Exercise aim:
Could you show each line of the records that contains the word "agent"?

Segment Open

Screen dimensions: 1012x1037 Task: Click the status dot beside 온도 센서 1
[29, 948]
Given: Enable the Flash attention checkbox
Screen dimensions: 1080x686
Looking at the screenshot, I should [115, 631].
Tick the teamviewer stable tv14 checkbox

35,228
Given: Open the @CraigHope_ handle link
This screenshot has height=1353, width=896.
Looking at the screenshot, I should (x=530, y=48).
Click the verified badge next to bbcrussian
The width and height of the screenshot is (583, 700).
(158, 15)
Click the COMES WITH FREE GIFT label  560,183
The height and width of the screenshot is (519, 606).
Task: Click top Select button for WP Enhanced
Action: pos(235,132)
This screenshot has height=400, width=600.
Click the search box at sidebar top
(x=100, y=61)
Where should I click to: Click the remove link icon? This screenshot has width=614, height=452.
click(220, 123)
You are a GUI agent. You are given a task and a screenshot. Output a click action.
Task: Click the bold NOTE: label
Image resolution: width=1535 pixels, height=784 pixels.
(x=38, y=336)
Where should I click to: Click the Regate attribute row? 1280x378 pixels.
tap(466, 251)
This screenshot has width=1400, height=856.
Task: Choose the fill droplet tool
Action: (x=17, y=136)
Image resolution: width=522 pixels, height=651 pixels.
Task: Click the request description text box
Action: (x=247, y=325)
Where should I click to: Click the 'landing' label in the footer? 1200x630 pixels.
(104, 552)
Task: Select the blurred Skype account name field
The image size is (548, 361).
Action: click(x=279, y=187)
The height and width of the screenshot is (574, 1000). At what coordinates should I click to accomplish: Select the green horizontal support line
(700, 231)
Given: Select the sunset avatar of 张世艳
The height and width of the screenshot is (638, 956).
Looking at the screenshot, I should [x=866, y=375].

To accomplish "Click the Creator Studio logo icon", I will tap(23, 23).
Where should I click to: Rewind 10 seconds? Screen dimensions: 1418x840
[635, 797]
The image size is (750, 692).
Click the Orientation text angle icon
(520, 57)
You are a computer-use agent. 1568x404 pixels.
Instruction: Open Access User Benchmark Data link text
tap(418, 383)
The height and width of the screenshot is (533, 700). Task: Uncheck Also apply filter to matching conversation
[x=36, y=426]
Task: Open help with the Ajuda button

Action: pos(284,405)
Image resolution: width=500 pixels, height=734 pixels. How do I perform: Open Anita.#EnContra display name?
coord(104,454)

Segment Closed

Exercise solution:
You are a GUI agent. You are given a task and a screenshot. Output a click action.
You are a computer-use agent. 1568x404 pixels.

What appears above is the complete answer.